Wednesday, August 14, 2019 (7:30pm)
5213 Grays Ave. Rm. 228
Filmed on low-budget 8mm after his camera was borrowed and then stolen, The Sky Socialist is Ken Jacobs’ vision of a chamber piece, an intimately personal work shot on the streets around, and on the roof of, his home overlooking the Brooklyn Bridge. The film is a mythic allegory where Anne Frank can survive to adulthood to marry the similarly deceased surrealist Isadore Lhevinne. And where the blond figure of “Nazi Mentality” stabs the air with a knife trailing a ribbon of American flags opposed by the “Muse of Cinema” and “Love’s Labor”.
Featuring such luminaries as Flo Jacobs and filmmakers Robert Cowan and Joyce Weiland, Jacobs’ film is by turns city symphony, with some of the most ecstatic images of the Brooklyn Bridge on record, and a fantasy that takes place there. While tracing the romance of Anne and Isadore in stunning tableaux vivants, the film features Jacobs’ juxtaposition of supremely exaggerated performances among the living city, described by Jonas Mekas as “the staged, the invented and the real in perfect unity.” While intertitles attempt to explain the narrative and the trash of modern society is strewn everywhere, this fragile order feels closer and closer to falling away.

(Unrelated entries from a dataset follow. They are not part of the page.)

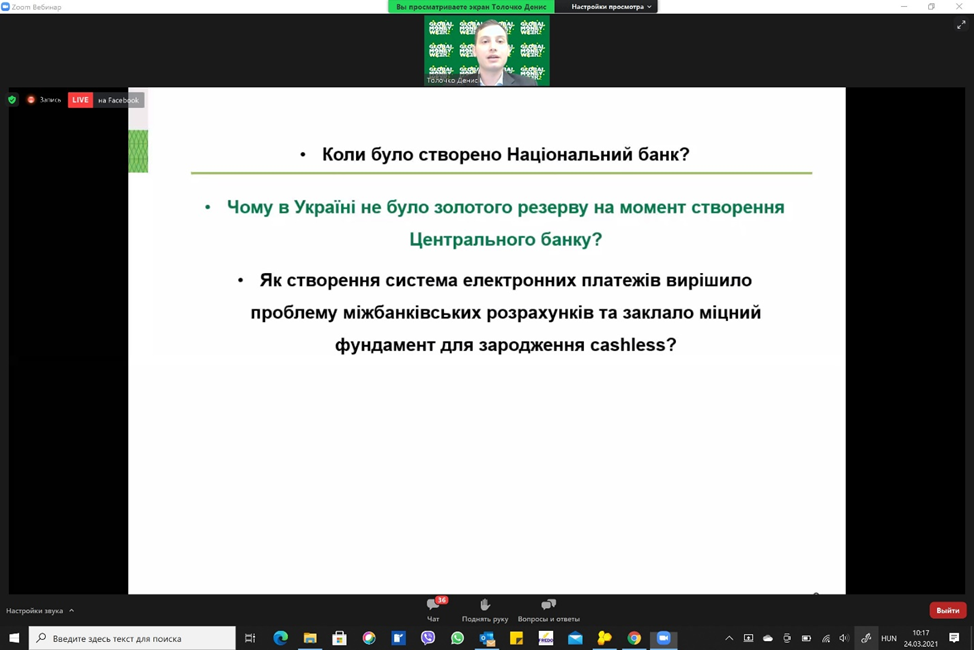The image size is (974, 650).
Task: Click the screen sharing notification banner
Action: click(x=471, y=7)
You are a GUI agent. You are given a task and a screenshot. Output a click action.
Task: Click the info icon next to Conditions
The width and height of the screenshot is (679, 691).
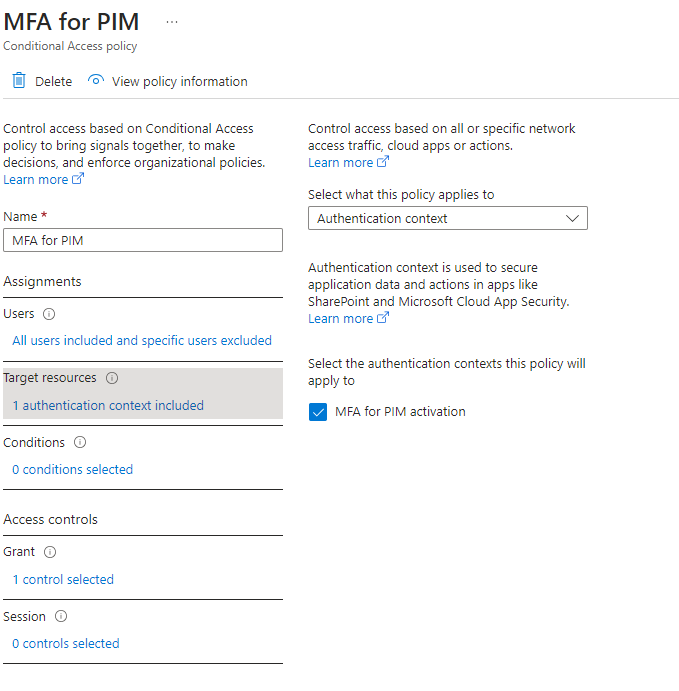80,442
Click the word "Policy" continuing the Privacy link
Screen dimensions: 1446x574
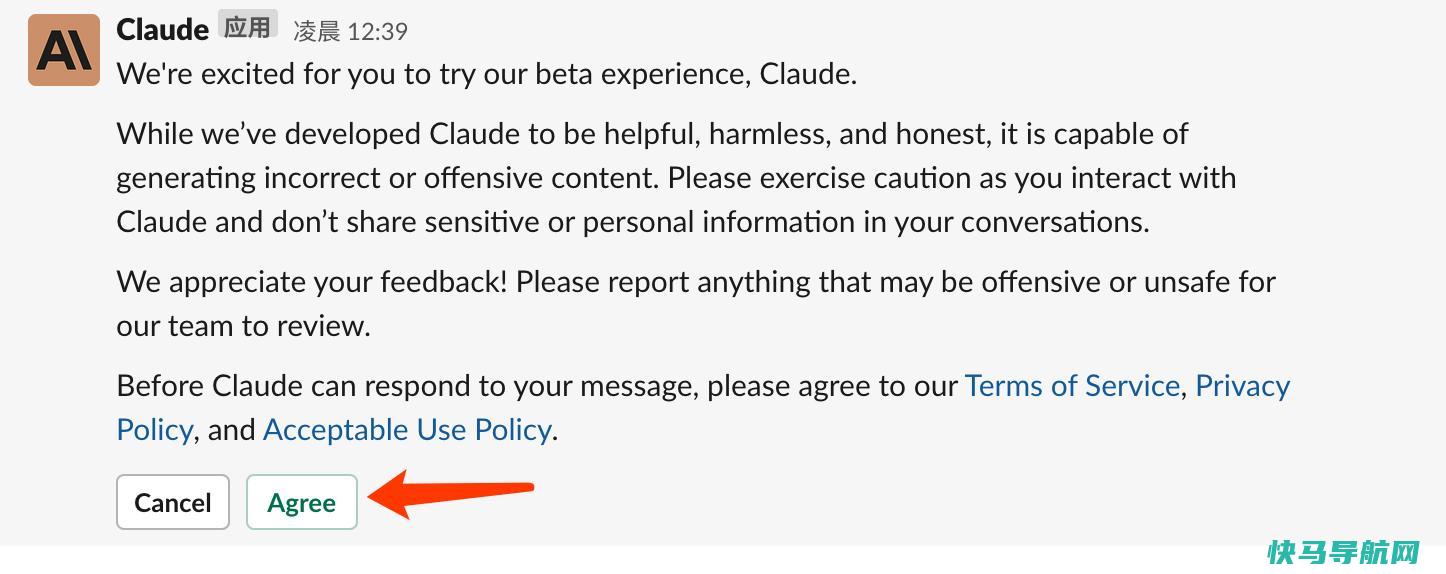(x=154, y=430)
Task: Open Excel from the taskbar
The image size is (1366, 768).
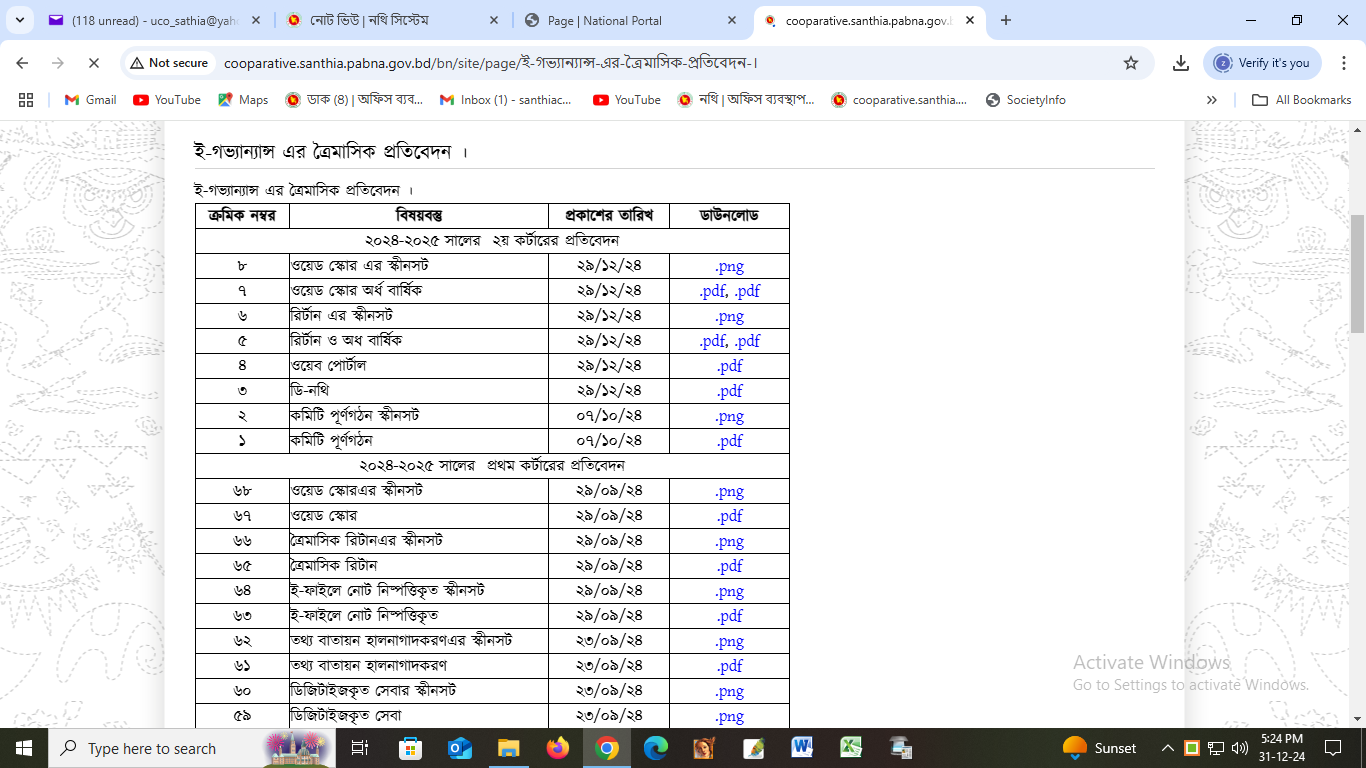Action: pyautogui.click(x=851, y=748)
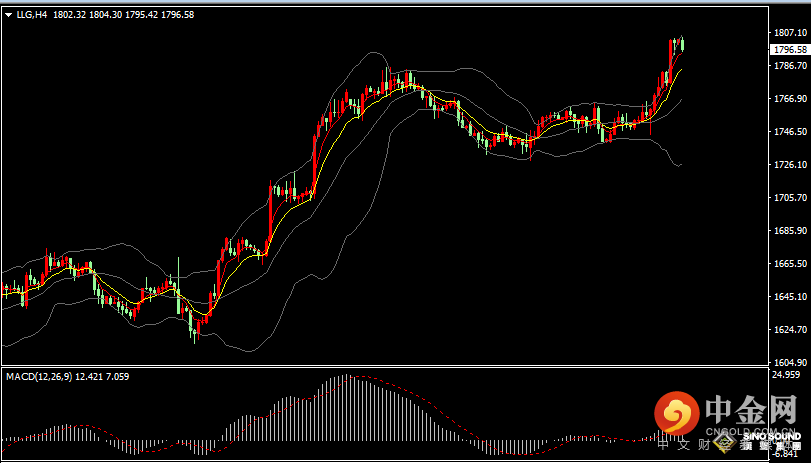
Task: Click the 1604.90 price axis label
Action: pos(789,363)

As one of the great political moralists of American cinema, Jacobs’s title refers both to the bridge’s designer John Roebling and to Jacobs’ version of a truly benevolent god who would not have allowed to Holocaust to occur. The Sky Socialist is acutely concerned with the power of cinema and socialist art generally to confront and redeem the post-Holocaust capitalist world, not only by documenting his neighborhood that will soon be destroyed by development but by correctly predicting that when the new Nazis arrive they will be clad not just in swastikas but in American flags.
Philadelphia premiere of new restoration by Anthology Film Archives with support from the National Endowment for the Arts.